With so much trade at risk, UBS has estimated that imposing a 60 percent tariff, on top of existing tariffs, would lower China’s gross domestic product (GDP) growth by 2.5 percentage points over the next 12 months.
Such a hit would come at an inopportune time for the world’s second-largest economy.
An ailing property sector, low consumer confidence and household spending well below the global average are all weighing on growth, while the country’s traditional investment-fuelled, export-led development model is struggling to pick up the slack.
Facing such headwinds, Chinese authorities are widely seen as unlikely to hit the government’s growth target of about 5 percent – a challenge that will only get harder if Chinese exporters lose US market access due to new tariffs.
The actual damage to the Chinese economy from the tariffs is likely to depend on companies’ ability to adapt.
Some companies might try to diversify their export structure or move their production to other countries and then export to the US from there.
Some Chinese firms have already taken such measures.
At Hebei Cangzhou New Century International Trade, a construction materials company in Hebei province that sends about 40 percent of its exports to the US, the management is considering teaming up with manufacturers in Indonesia.
At the same time, the Chinese government has been working on nurturing new markets for Chinese exporters.
In September, Beijing hosted 50 African nations for the Forum on China-Africa Cooperation, which aimed to boost African imports of Chinese products, particularly solar panels and electric vehicles.

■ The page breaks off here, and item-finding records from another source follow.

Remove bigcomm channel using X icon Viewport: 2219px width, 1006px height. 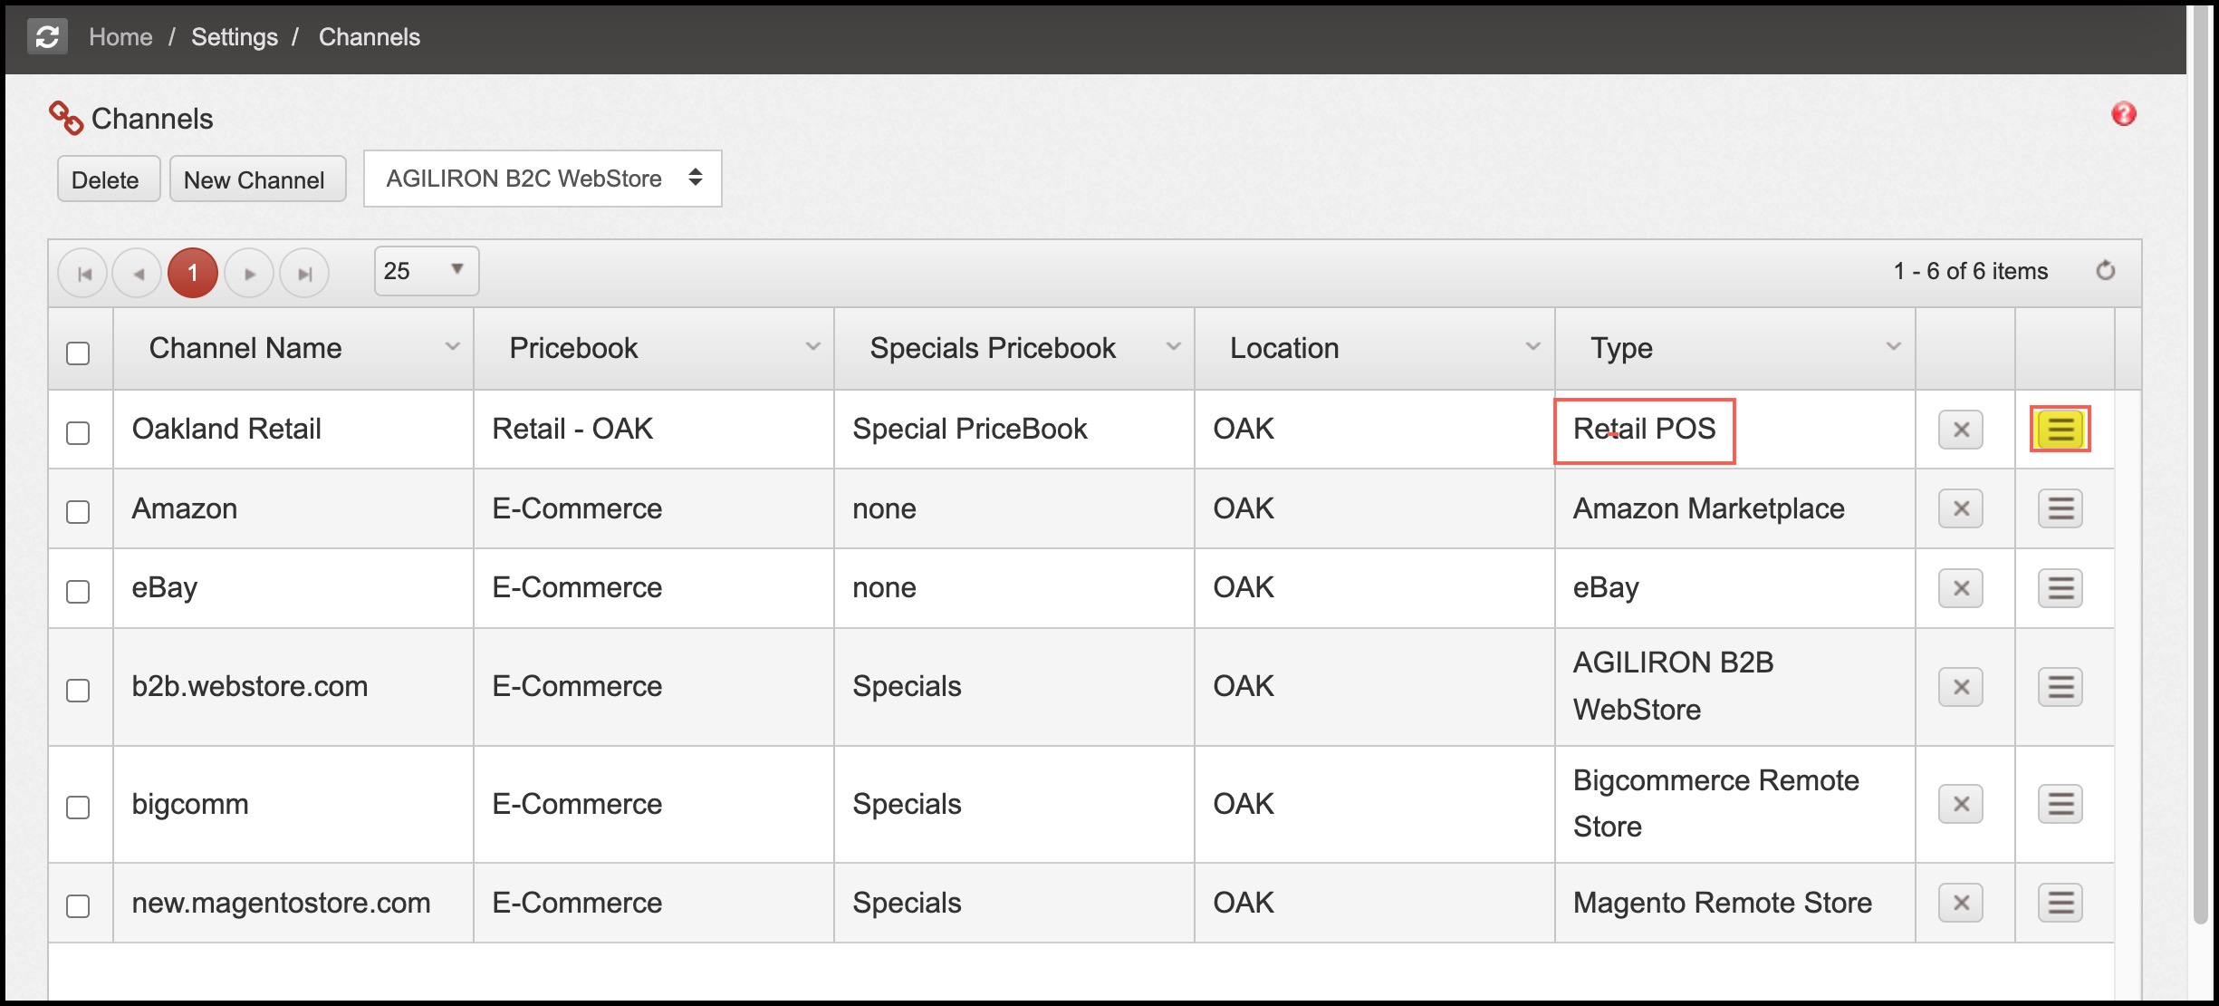pos(1960,805)
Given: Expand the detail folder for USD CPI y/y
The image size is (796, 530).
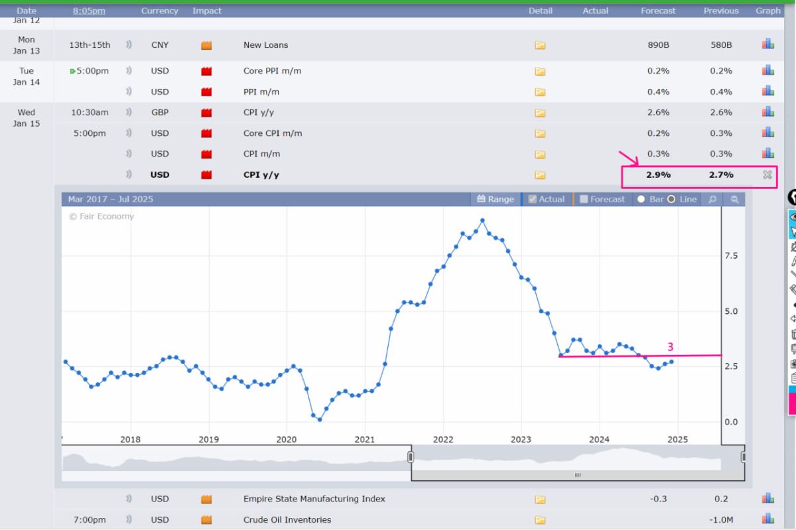Looking at the screenshot, I should pos(540,175).
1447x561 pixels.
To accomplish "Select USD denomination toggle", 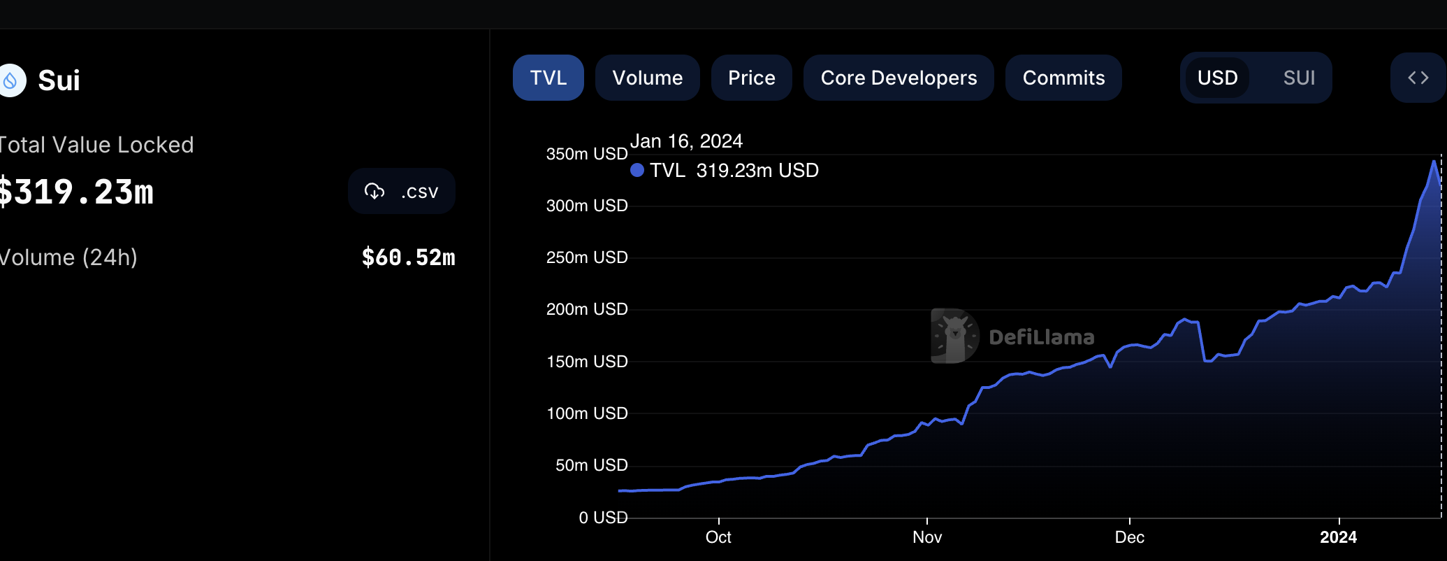I will [x=1217, y=78].
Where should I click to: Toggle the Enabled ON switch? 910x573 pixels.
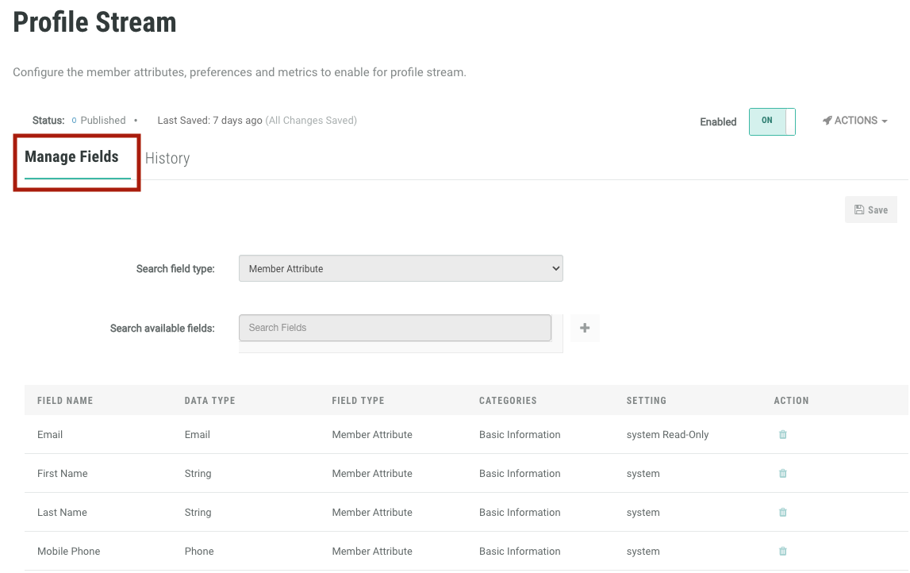(772, 121)
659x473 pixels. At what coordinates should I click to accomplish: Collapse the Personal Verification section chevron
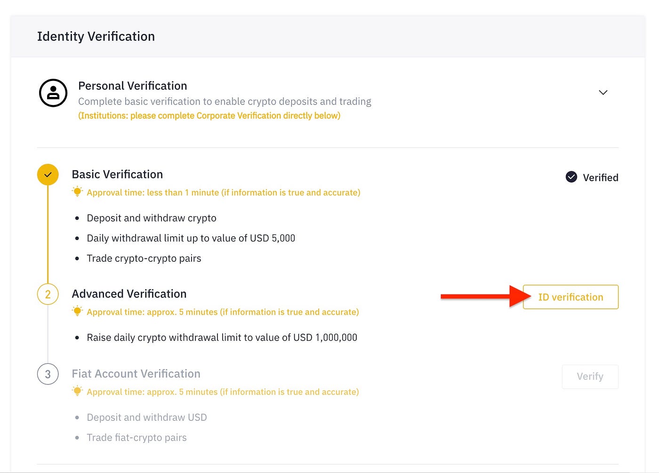tap(603, 92)
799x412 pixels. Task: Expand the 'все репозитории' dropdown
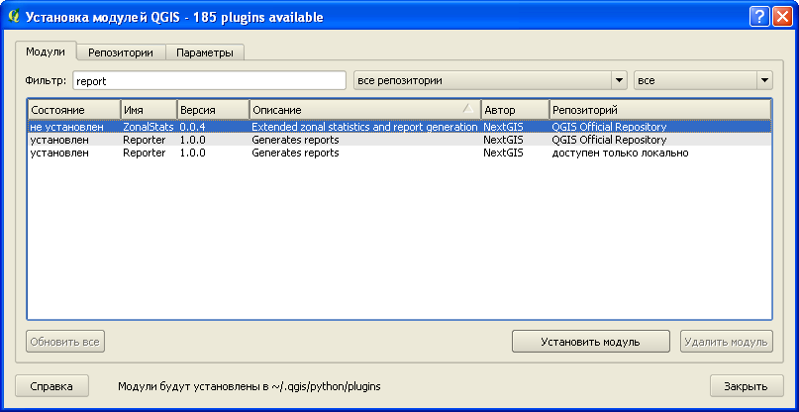pos(490,80)
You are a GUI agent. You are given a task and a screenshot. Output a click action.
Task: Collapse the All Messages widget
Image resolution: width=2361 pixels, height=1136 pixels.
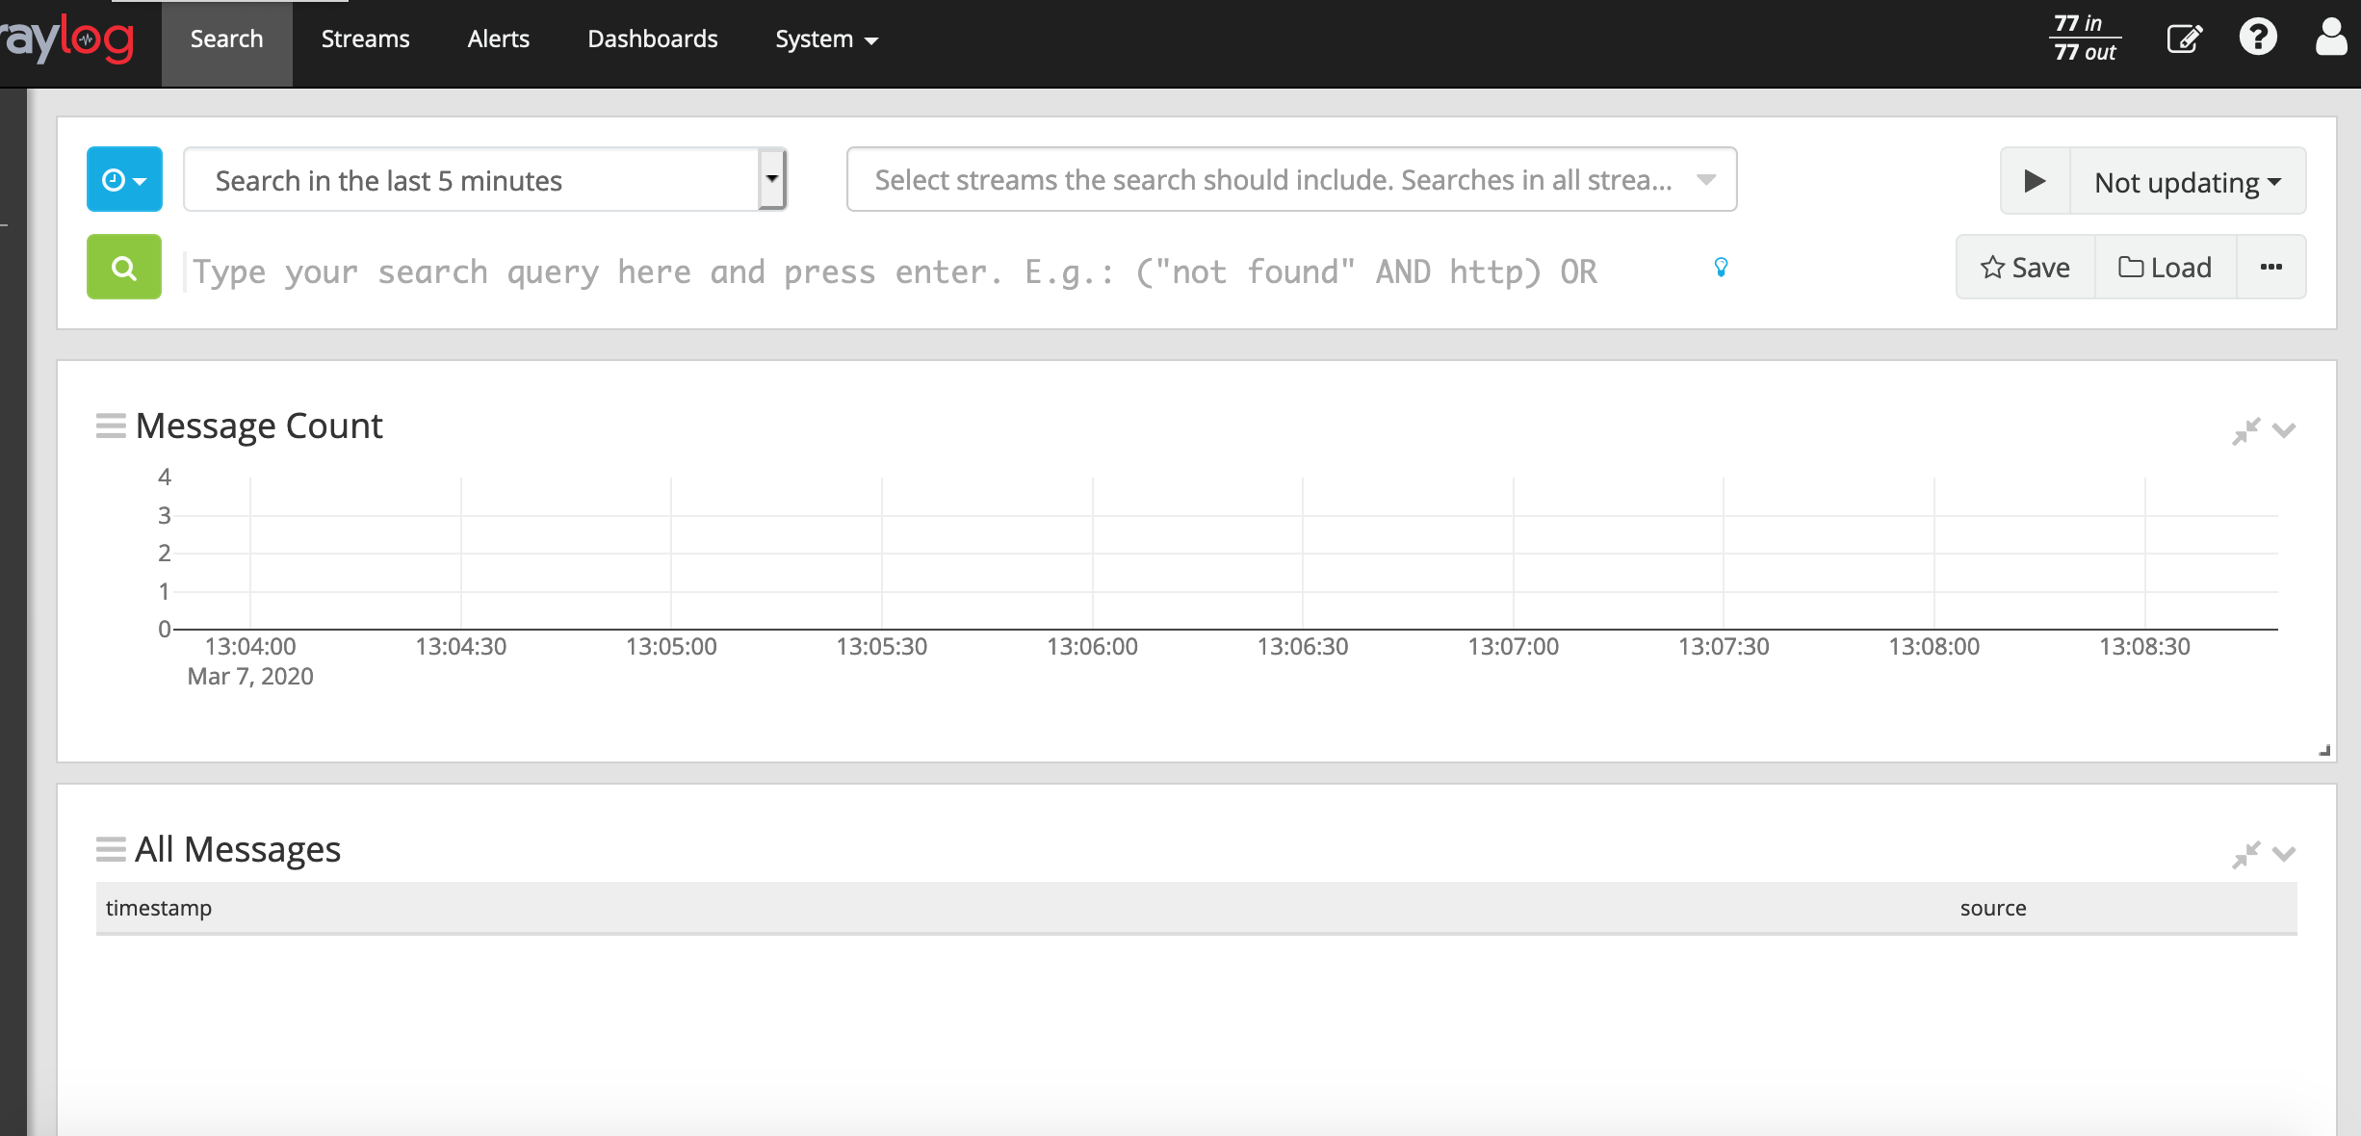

China is Africa’s biggest trading partner, as well as the leading trade partner of most South American nations
Numerous manufactures are concerned that their success could all come crashing down if former US President Donald Trump is re-elected to the White House on November 5.
Trump who is running neck and neck with Vice President Kamala Harris in a race that is too close to call, has floated plans for tariffs of 60 percent or more on all goods heading to the US from China.
Economists have dubbed Trump’s plans “Tariff War 2.0”, after the Republican imposed tariffs as high as 25 percent on a range of Chinese goods during his first term in office, prompting Beijing to announce its own tariffs in turn.
Such a large increase in tariffs by the United States will definitely have a great impact on Chinese businesses.
It will result in Chinese products not being competitive, and at the very least Chinese manufacturers’ sales in the US will drop sharply.”
Since Trump’s announcement Chinese manufacturers has been working long hours a day to identify other export destinations that could offset a downturn in his US business.
So far, he has not been able to find a substitute for the world’s largest market.
“I am very busy trying to find solutions, but some days the situation feels terrible,” one business owner said. “Often, I don’t like to think about it.”Gary Ng, a senior economist with investment bank Natixis in Hong Kong, said that Chinese exporters have serious cause for concern if Trump re-enters the White House and follows through on his plans.
“With tariff rates at 60 percent, many Chinese manufacturers would no longer be competitive or able to turn a profit from their exports to the US market,” Ng told Al Jazeera.
“For the Chinese companies that are particularly exposed to the US market, this would be problematic, and they could face a lot of pressure.”